Further, in the above method, the query statement further includes a query condition, where the pipeline allocated to the CPU is a thread instance running on the CPU according to the query condition; and the pipeline distributed to the GPU is a kernel function instance running on the GPU according to the query condition.
Further, in the above method, after the step two of executing in parallel each pipeline respectively allocated to the CPU and the GPU to obtain the CPU execution duration and the GPU execution duration corresponding to the current load allocation policy, the method further includes:
obtaining the execution result corresponding to each pipeline on the CPU and the GPU;
and obtaining a final query execution result corresponding to the query statement according to the execution result corresponding to each pipeline.

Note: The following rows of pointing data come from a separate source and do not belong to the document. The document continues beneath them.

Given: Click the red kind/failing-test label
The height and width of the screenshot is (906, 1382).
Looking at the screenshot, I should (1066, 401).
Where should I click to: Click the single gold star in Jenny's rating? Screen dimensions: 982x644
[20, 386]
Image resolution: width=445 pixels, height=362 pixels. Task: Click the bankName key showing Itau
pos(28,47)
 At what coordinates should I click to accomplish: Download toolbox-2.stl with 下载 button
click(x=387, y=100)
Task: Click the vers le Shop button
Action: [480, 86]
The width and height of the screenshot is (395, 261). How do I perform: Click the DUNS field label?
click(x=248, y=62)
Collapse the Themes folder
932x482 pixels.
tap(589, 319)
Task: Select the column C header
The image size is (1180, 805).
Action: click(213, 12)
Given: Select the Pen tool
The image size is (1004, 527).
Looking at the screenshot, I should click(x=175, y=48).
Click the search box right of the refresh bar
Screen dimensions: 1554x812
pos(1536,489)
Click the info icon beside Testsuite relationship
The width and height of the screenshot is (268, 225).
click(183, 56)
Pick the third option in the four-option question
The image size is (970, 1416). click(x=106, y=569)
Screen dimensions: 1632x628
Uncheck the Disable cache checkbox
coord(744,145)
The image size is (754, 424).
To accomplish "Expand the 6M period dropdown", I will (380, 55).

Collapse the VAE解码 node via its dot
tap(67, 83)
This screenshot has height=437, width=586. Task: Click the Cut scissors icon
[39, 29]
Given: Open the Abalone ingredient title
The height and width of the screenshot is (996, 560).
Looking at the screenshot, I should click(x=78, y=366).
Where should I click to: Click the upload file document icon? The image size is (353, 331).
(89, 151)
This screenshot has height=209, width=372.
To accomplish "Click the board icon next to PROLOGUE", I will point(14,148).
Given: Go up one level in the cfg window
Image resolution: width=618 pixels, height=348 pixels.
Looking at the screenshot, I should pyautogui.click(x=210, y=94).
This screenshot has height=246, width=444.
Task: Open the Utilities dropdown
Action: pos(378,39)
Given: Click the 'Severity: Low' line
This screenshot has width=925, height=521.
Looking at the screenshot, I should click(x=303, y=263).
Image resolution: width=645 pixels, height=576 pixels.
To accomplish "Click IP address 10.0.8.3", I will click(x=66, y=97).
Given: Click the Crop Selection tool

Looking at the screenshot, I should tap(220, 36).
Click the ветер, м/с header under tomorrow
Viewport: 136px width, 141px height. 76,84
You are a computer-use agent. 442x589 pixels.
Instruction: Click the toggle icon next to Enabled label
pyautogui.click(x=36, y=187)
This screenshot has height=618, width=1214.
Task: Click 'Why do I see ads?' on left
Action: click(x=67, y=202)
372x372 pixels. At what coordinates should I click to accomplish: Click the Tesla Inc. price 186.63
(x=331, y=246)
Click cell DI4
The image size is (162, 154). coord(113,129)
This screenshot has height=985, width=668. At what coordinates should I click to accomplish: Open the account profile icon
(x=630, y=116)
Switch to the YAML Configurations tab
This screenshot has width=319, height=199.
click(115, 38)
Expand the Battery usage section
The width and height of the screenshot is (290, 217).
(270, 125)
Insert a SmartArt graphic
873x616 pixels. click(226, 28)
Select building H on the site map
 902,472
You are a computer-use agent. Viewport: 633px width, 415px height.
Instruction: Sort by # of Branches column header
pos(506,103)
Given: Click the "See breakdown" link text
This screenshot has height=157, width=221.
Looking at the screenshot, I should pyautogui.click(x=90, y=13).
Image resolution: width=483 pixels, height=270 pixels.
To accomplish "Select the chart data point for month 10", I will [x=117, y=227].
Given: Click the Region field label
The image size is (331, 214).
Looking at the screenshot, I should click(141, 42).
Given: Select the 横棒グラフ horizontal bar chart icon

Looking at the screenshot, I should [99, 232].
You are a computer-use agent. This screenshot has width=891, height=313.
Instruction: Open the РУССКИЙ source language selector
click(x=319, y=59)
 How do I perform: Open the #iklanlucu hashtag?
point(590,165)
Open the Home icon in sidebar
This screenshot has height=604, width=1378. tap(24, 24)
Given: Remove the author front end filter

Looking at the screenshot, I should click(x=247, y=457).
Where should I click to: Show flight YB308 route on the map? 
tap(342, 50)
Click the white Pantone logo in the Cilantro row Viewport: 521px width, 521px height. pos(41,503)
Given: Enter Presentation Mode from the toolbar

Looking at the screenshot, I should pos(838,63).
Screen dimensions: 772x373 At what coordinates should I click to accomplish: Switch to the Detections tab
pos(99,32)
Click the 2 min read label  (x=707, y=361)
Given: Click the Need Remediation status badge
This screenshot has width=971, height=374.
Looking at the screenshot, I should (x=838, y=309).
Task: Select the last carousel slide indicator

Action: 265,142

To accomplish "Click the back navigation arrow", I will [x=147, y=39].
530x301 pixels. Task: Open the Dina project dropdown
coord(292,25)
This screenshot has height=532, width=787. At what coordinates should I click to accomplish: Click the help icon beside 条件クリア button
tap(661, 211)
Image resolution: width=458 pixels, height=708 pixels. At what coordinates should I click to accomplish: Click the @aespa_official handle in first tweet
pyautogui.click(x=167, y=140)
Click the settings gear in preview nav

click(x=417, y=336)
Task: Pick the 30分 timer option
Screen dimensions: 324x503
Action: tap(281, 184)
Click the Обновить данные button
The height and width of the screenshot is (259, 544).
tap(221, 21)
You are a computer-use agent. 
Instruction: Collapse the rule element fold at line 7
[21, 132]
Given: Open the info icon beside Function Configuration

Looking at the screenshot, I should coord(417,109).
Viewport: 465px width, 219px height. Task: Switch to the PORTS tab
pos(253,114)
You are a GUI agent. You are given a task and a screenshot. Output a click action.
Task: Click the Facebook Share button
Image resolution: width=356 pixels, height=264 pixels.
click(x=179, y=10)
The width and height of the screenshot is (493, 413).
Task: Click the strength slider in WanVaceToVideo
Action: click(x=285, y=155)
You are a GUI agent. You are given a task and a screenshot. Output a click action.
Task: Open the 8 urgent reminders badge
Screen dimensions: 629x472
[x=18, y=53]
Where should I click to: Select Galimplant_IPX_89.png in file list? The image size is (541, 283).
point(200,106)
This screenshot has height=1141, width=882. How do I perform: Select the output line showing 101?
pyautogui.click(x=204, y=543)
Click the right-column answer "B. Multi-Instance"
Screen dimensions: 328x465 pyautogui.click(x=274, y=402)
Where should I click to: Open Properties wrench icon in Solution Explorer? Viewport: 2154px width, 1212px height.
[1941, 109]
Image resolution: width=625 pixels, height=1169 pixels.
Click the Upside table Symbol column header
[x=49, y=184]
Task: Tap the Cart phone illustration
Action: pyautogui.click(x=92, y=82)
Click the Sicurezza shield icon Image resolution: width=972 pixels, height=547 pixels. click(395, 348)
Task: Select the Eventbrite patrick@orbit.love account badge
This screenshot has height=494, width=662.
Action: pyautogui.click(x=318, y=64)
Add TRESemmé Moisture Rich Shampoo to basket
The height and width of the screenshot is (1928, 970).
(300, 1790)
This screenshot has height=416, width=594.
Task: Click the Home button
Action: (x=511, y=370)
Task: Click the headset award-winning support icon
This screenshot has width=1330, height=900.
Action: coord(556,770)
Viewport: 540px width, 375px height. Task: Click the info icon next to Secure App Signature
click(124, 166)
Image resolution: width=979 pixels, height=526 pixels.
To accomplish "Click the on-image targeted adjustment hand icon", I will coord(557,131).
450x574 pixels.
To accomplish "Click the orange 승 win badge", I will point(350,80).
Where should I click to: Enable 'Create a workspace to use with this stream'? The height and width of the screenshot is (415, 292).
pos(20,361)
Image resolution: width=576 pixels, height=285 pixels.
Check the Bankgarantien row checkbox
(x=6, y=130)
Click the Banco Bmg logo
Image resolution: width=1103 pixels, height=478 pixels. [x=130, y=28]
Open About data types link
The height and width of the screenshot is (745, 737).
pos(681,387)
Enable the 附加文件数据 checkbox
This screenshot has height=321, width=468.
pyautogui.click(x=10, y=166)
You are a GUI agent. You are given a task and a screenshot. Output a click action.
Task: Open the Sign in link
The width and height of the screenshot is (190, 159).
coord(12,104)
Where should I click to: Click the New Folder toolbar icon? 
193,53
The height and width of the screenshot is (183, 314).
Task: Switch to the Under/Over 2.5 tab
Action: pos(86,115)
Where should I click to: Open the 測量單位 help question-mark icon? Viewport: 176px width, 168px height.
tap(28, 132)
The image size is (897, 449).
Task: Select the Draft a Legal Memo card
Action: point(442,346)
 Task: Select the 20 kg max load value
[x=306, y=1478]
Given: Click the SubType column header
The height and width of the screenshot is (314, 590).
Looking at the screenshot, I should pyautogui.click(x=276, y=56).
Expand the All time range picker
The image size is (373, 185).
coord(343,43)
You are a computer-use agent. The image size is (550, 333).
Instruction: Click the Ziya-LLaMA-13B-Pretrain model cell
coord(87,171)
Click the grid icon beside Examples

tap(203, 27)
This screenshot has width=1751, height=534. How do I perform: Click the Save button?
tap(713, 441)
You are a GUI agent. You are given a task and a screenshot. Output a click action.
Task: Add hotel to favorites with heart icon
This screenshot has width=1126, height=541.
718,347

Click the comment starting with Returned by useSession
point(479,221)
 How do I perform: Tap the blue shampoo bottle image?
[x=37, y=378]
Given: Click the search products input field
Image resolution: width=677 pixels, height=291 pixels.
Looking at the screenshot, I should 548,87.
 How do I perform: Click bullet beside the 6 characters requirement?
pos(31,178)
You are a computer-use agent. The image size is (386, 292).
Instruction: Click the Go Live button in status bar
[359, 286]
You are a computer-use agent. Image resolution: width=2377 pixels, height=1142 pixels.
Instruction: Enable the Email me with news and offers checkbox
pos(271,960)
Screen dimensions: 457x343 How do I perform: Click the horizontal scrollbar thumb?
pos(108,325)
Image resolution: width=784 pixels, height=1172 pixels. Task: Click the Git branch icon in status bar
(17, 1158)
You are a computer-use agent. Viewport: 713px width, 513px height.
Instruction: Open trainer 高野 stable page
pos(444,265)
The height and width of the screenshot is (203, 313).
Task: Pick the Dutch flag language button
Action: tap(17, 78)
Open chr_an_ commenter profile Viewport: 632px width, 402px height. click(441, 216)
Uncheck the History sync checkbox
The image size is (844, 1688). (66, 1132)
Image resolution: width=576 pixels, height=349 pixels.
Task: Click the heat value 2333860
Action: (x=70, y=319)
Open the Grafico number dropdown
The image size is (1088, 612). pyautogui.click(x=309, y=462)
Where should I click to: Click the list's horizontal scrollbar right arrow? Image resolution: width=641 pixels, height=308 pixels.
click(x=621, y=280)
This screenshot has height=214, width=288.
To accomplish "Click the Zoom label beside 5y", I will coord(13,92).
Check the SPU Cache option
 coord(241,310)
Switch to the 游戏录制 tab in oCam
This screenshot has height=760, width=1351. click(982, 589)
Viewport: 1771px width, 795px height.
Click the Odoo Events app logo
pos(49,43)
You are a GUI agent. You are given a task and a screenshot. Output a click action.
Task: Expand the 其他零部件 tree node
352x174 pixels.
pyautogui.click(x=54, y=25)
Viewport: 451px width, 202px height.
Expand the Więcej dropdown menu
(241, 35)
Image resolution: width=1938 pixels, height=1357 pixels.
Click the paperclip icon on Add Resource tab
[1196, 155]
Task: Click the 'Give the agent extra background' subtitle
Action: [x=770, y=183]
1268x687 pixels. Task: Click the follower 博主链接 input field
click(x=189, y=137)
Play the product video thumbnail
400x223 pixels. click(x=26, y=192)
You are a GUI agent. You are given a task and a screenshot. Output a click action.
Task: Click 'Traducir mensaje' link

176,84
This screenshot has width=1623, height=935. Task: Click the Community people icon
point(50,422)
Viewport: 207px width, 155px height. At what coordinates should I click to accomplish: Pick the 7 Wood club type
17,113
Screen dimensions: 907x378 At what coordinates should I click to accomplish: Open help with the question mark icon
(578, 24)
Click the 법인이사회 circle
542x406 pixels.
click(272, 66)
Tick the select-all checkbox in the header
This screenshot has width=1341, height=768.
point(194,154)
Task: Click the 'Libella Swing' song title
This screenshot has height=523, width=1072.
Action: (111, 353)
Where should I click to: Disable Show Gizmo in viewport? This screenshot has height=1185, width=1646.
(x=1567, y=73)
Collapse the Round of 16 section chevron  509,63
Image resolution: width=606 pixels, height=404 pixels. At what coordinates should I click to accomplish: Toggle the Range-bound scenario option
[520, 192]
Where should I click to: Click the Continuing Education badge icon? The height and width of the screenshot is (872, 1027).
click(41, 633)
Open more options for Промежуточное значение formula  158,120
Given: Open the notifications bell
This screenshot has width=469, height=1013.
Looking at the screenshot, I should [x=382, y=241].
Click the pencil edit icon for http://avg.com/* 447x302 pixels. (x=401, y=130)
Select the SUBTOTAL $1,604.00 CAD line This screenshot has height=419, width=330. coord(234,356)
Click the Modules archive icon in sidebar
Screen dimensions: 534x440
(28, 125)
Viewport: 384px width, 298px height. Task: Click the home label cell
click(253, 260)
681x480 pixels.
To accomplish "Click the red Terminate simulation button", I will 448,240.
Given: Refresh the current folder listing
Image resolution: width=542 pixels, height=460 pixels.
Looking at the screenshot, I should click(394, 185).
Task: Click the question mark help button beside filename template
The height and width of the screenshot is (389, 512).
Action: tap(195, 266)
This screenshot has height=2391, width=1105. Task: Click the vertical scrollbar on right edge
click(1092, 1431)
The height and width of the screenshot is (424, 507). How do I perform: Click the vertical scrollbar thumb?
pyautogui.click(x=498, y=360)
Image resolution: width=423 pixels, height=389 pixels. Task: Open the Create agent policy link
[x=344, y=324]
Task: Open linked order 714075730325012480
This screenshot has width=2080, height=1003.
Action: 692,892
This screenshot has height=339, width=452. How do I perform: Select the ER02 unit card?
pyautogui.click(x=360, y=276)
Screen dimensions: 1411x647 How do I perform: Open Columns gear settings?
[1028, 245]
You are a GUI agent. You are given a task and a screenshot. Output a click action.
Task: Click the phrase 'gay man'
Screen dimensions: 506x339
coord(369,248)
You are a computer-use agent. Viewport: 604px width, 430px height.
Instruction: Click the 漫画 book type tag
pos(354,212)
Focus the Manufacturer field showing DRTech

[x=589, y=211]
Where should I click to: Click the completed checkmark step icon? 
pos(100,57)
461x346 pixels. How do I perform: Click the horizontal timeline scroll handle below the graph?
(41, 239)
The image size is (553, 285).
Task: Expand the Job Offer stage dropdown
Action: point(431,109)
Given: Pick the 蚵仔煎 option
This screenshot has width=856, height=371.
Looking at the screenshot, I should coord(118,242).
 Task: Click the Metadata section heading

Further, in the above method, the data input duration T of the data slice on the CPUIN_CThe time length used when the data fragments are copied in the memory of the CPU is obtained;
the data execution duration T of the data fragment on the CPUEXE_CA time duration for a thread instance running on the CPU;
the data output duration T of the data fragment on the CPUOUT_CThe time length used for copying the execution result corresponding to the pipeline in the CPU memory;
the data input duration T of the data fragment on the GPUIN_GA time length for copying the data fragment from the memory of the CPU to the video memory of the GPU;
the data execution duration T of the data fragment on the GPUEXE_GA duration for a kernel instance running on the GPU;
data output duration T of the data fragmentation on GPUOUT_GAnd the time length is used for copying the execution result corresponding to the pipeline from the video memory of the GPU to the memory of the CPU.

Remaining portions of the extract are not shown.